━━ Records provided ━━

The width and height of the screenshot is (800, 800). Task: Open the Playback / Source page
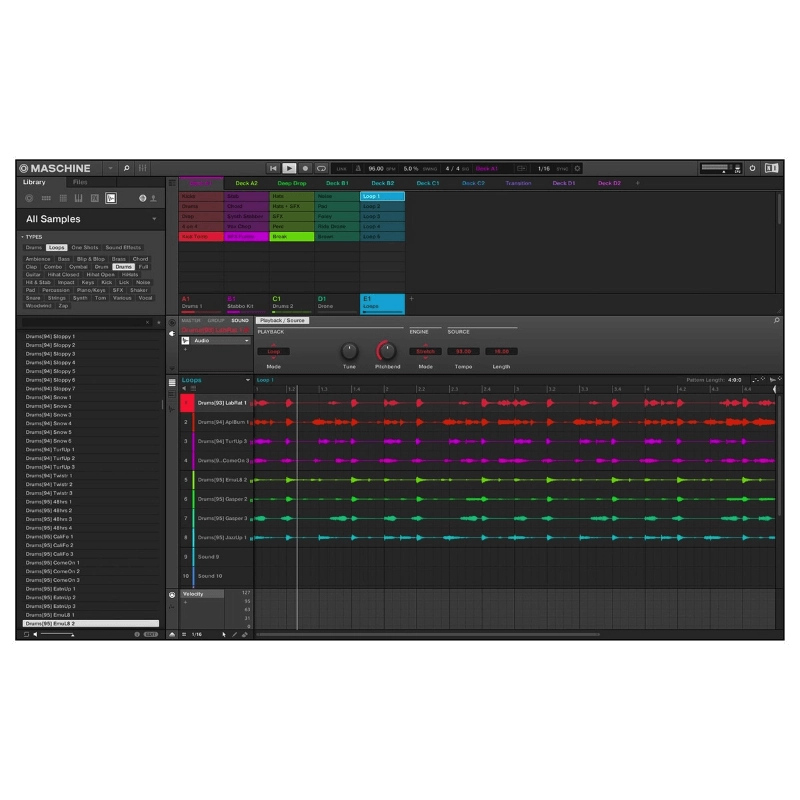point(284,321)
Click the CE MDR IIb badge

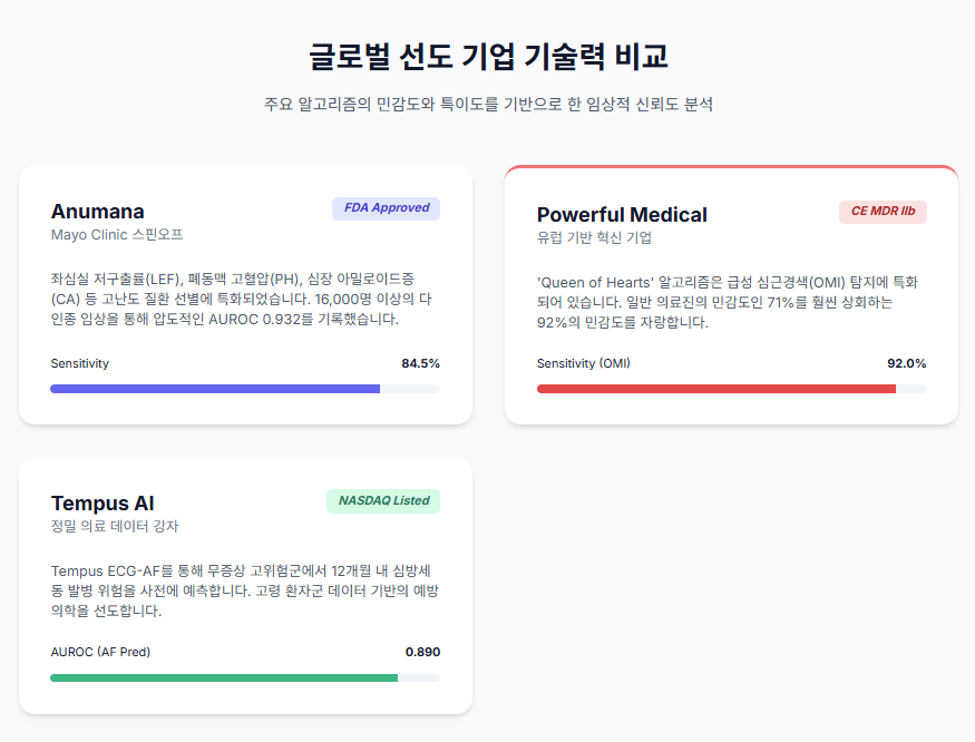pos(882,211)
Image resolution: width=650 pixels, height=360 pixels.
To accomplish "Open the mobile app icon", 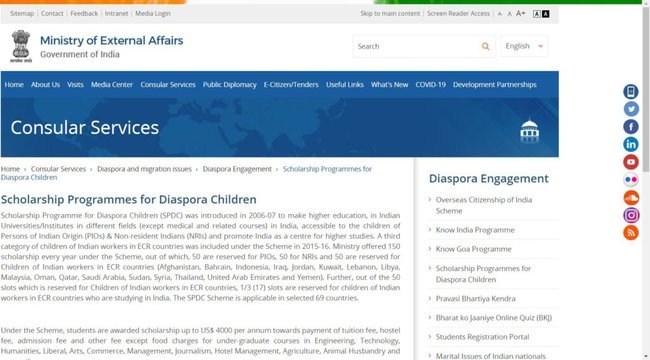I will [631, 91].
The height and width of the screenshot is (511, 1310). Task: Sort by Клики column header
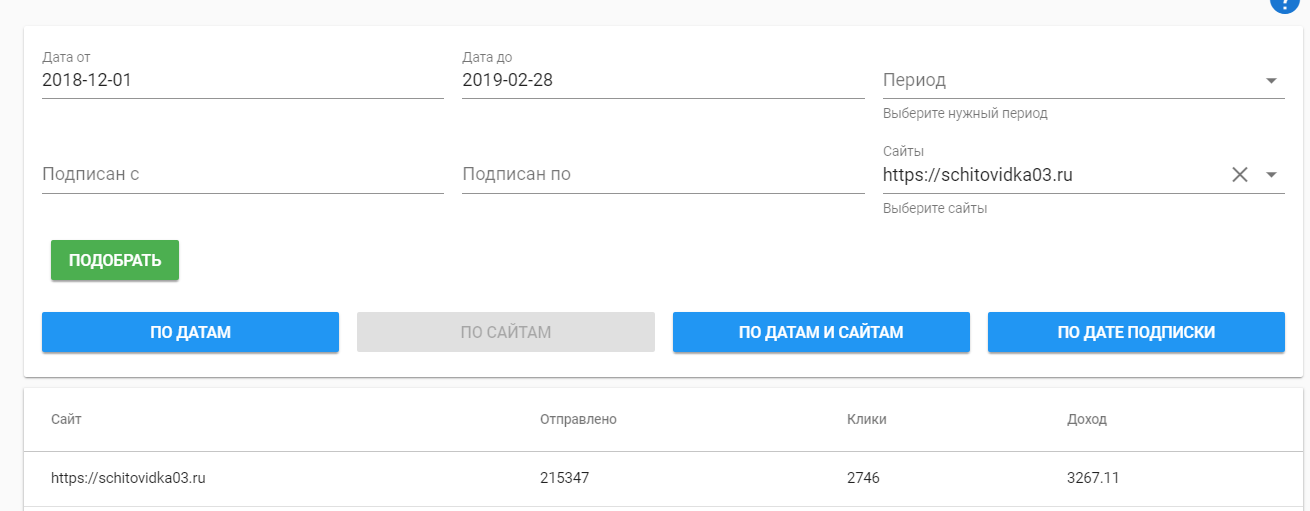click(x=866, y=419)
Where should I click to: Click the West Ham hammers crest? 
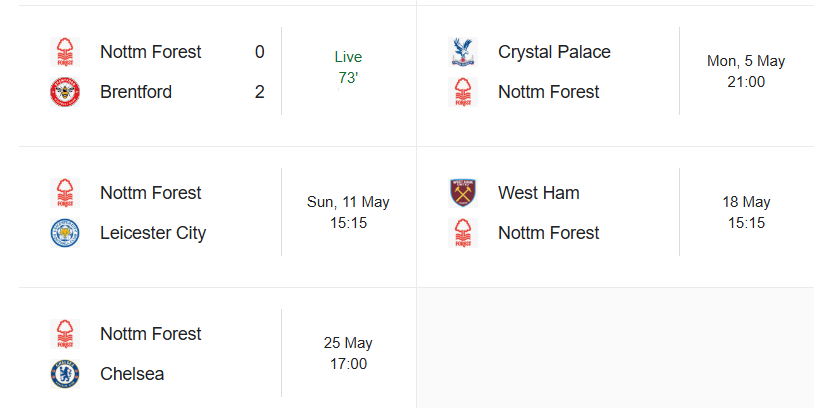click(x=463, y=193)
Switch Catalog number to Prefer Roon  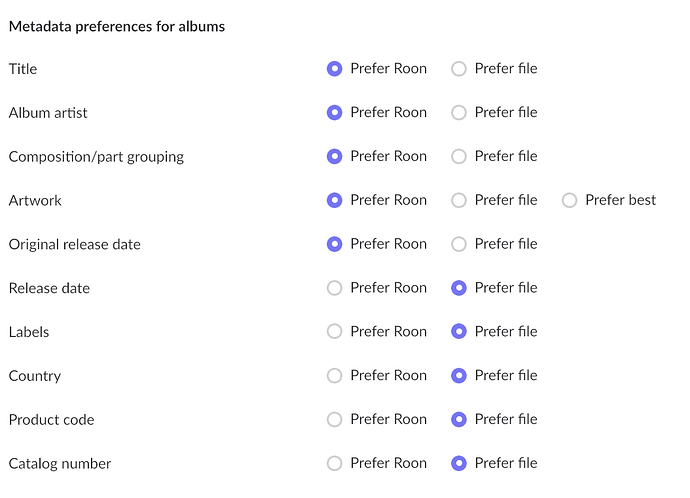tap(335, 463)
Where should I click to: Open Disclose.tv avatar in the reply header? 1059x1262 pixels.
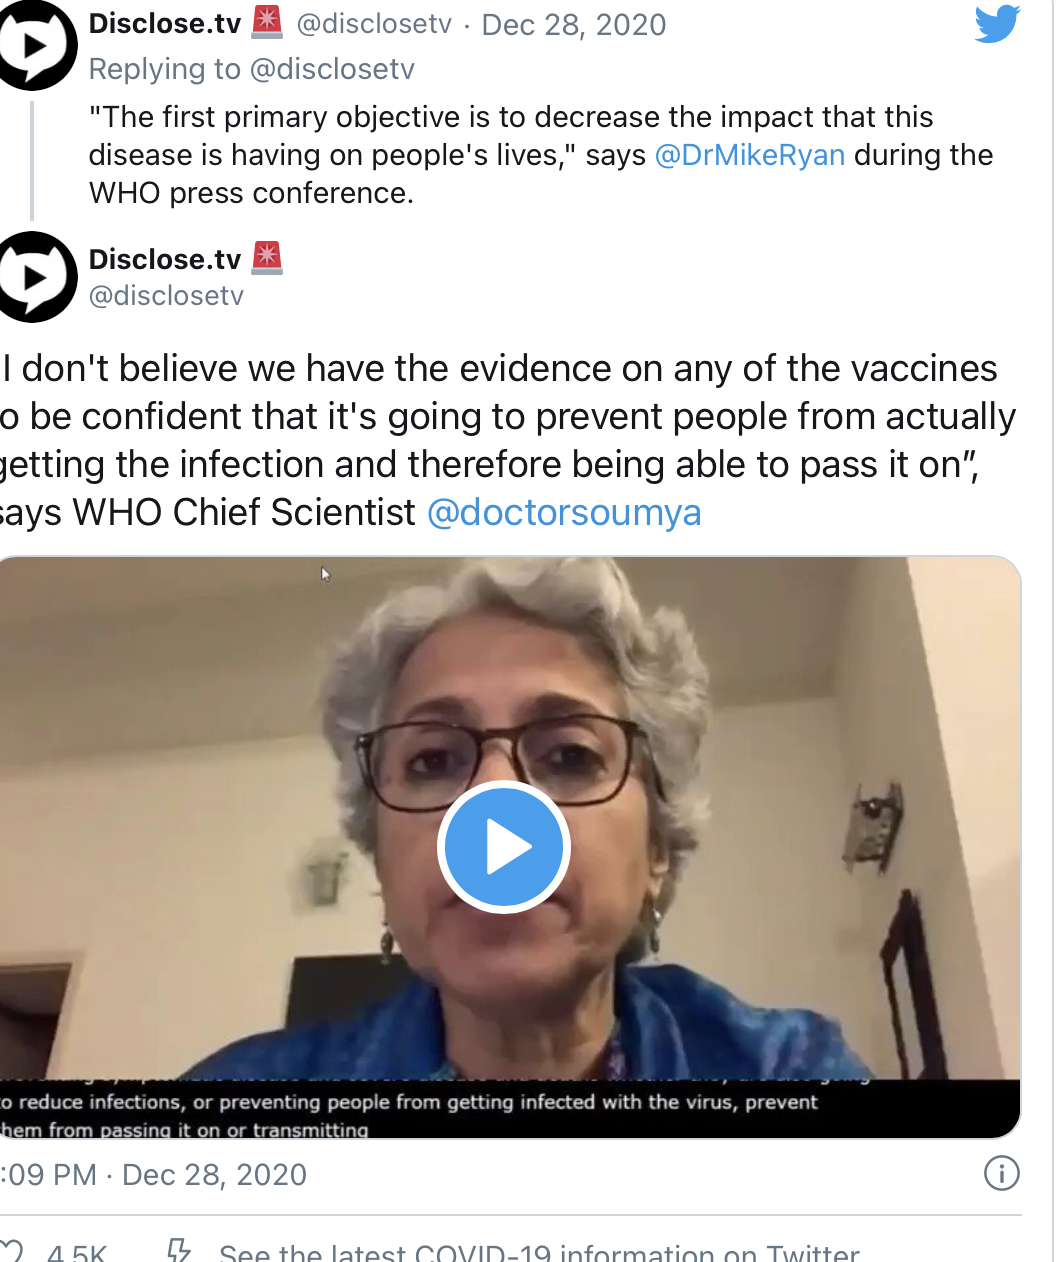(x=35, y=45)
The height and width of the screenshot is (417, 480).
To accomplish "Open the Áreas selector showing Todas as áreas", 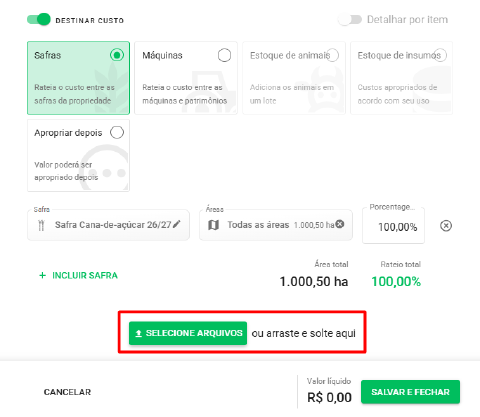I will click(x=276, y=225).
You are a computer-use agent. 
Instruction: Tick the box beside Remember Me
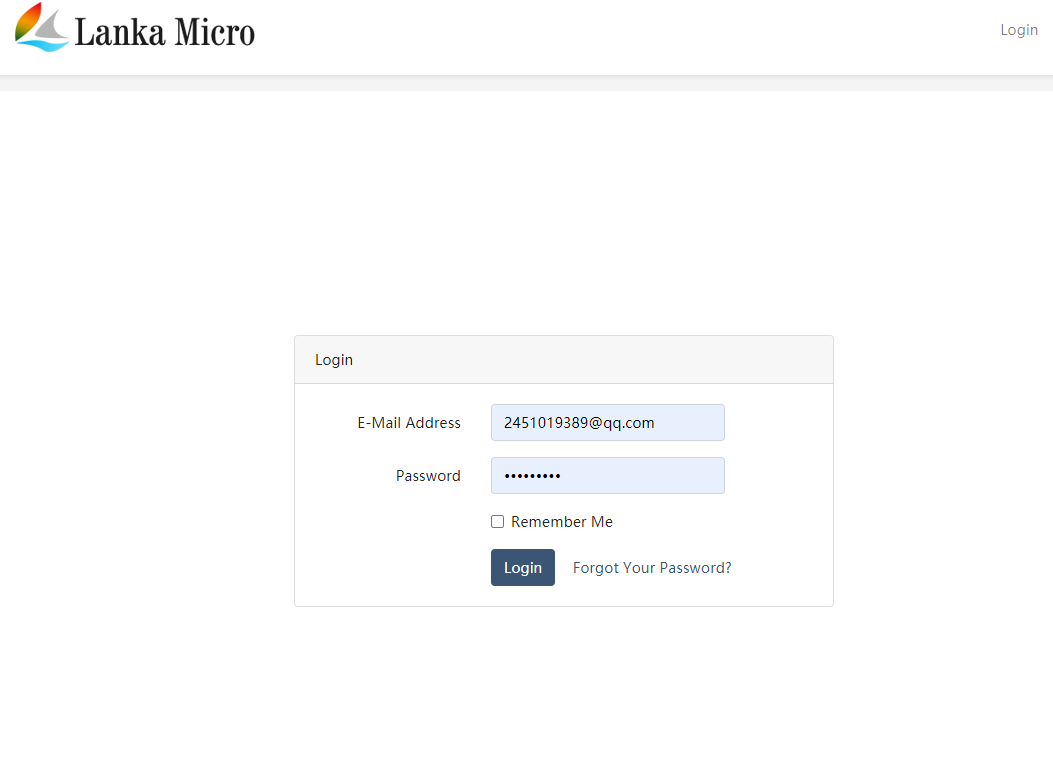[498, 522]
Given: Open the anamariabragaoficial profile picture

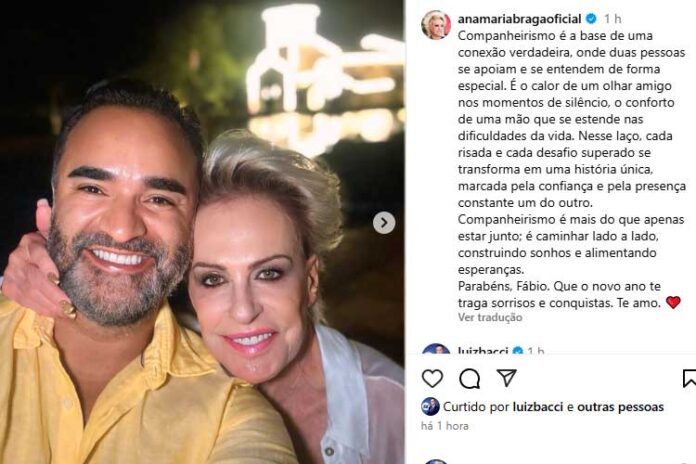Looking at the screenshot, I should [436, 25].
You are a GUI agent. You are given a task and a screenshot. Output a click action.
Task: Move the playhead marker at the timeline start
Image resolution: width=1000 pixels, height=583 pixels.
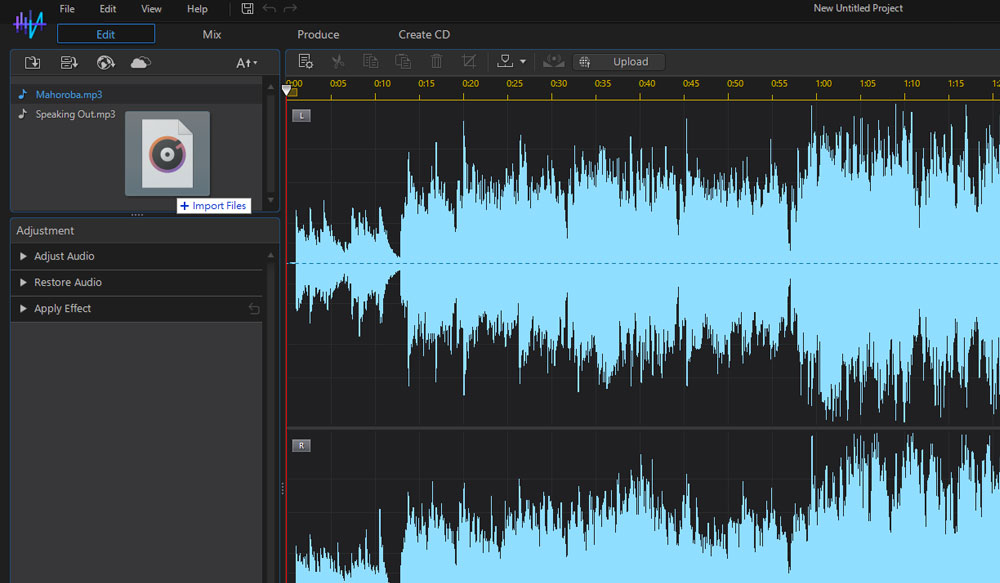pos(287,89)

━━━

- What the exercise asks -
For each line of the entries that includes "agent", show that line.

- Output of the task -
You are a computer-use agent. 
You are a GUI agent. You are given a task and a screenshot. Output a click action.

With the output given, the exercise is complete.